Act 4 Sc 2 Flashcards
“I must change names at home and give the distaff” goneril (4,2)
distaff= associated with domesticity and women’s work - represents the world of women. She’s comparing Albany to a woman and it’s about the transgression of sexes and what they each mean stereotypical and contextually. She’s going to take on the man’s role of weaponry and her husband takes on the ‘distaff’ she feels that she takes on more masculine roles and he fulfils feminine roles of emotion etc - shows the switching of roles.
“She that herself will sliver and disbranch from her maternal sap perforce must whither’ Albany (4,2)
means remove herself from (synonym for disbranch) lear is like a tree that she has disbranched herself from by disrespecting him. Extended metaphor; if a branch is snapped off of a tree it dies - he’s telling her that she is like a branch of a tree, she has snapped herself off from her `maternal sap”(lear) which is an unnatural thing to do and therefore she will suffer the consequences.
-Continued quote “..and come to deadly use” albany line 37: foreshadows her death.
“**If the heavens do not their visible spirits..” … “Humanity must perforce ** prey on itself like monsters of the deep” Albany (4,2)
this is a key message of the pla as a whole: the monstrous capabilities of human beings. Also shows the narrowness of the boundary between humans and animals/monsters, humans can turn into animals that prey on themselves. Possibly a sense of inevitability in what he says because he says (‘if the heavens do nothing about it then humanity will destroy itself”) we haven’t seen any evidence of the heavens intervening so it shows a sense of helplessness.
“That bear’st a cheek for blows” goneril (4,2)
Audience would pick up on the biblical reference as christian teaching is to ‘turn the other cheek’, despite the pla being set in pre christian times, the jacobean audience contextually would have recognised the reference due to a knowledge of the bible (they had to attend church and therefore would have a familiarity).

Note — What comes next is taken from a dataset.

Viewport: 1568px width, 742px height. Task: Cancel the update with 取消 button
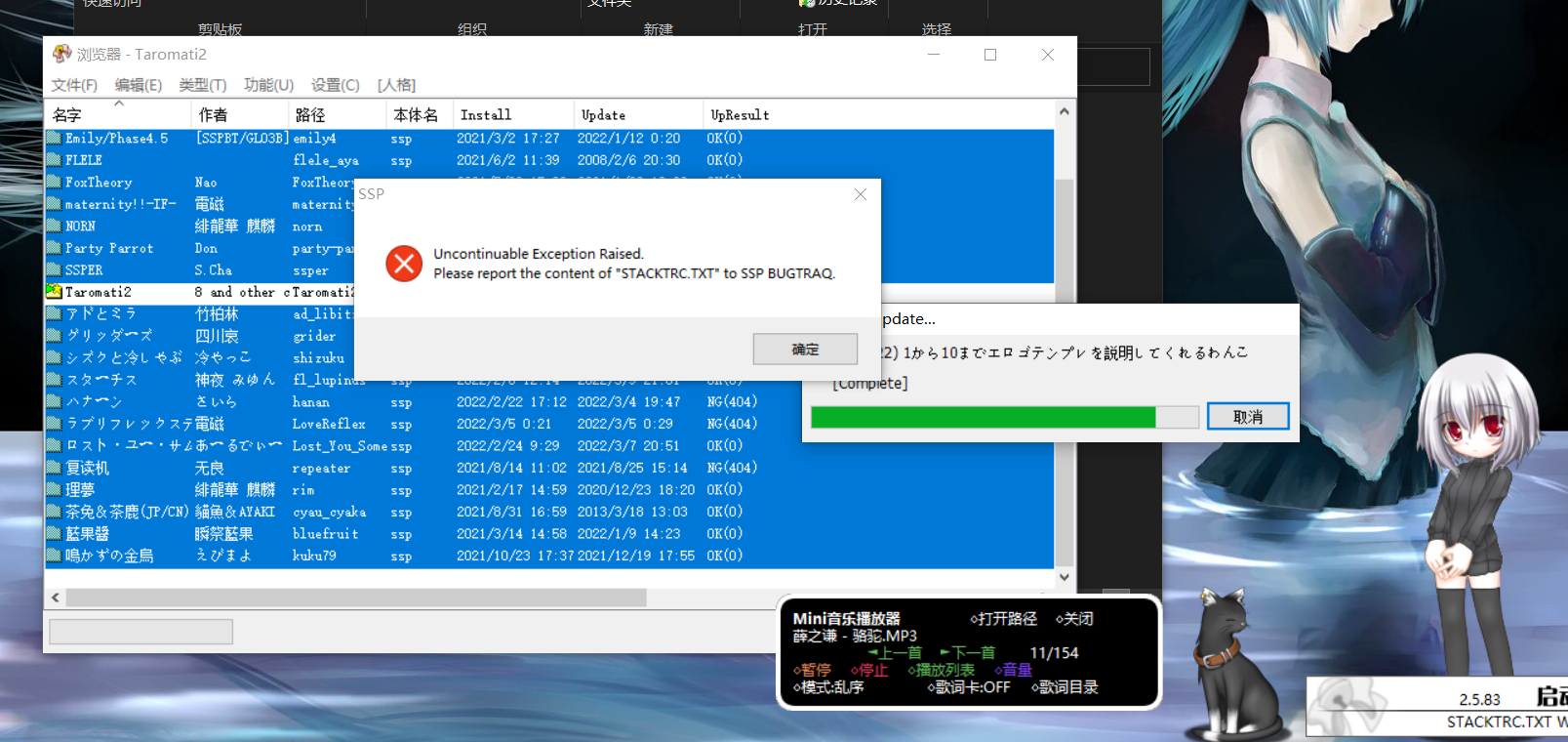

Thou know’st fools do those villains pity who are punished ere they have done their mischief”goneril (4,2)
people are punished without committing any crime, she is saying this is right and he is a fool for pitying people who are punished before they have committed a crime. Shows the topsy turvy world and how justice has been completely tipped on its head and almost removed from this world.
“Moral fool” goneril (4,2)
If those two words can be put together, it shows that this is a society where being moral, to have moral values would be foolish as it’s not going to get you anywhere. Juxtaposition of these words encapsulates this world in which to have a moral
“Proper deformity shows not in the fiend so horrid as in woman ‘’ Albany (4,2)

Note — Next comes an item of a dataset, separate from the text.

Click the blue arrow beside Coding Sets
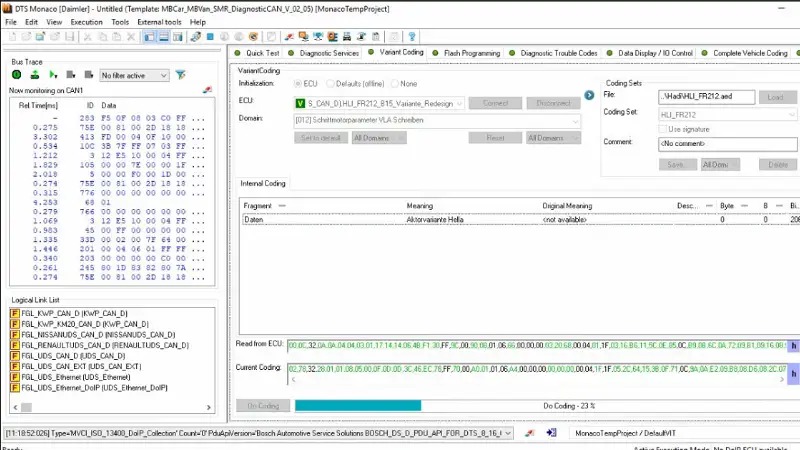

She’s going against conventions of a woman which makes her villainy seem even more extreme because of the expectations of femininity, idea of topsy turvy world. Her evil or her ‘fiendishness’ appears even worse due to what is expected of her
The duke of cornwall’s dead’ messenger (4,2)
-The fact that cornwall plucked out gloucesters eyes and then was killed shows that there is justice in the heavens that has avenged injustice on earth. the fact that albany clearly believes in gods and speaks to them here allies him with cornwall in a sense as they both shared that belief.
- structurally interesting in a tragedy because cornwall is a villain and usually villains die at the end of tragedies, albany the good son in law is seen to be standing up to his evil life, the bad son in law cornwall is dead = it gives hope that things might all work out, this makes the ending so much more tragic because of all of these glimpses of hope.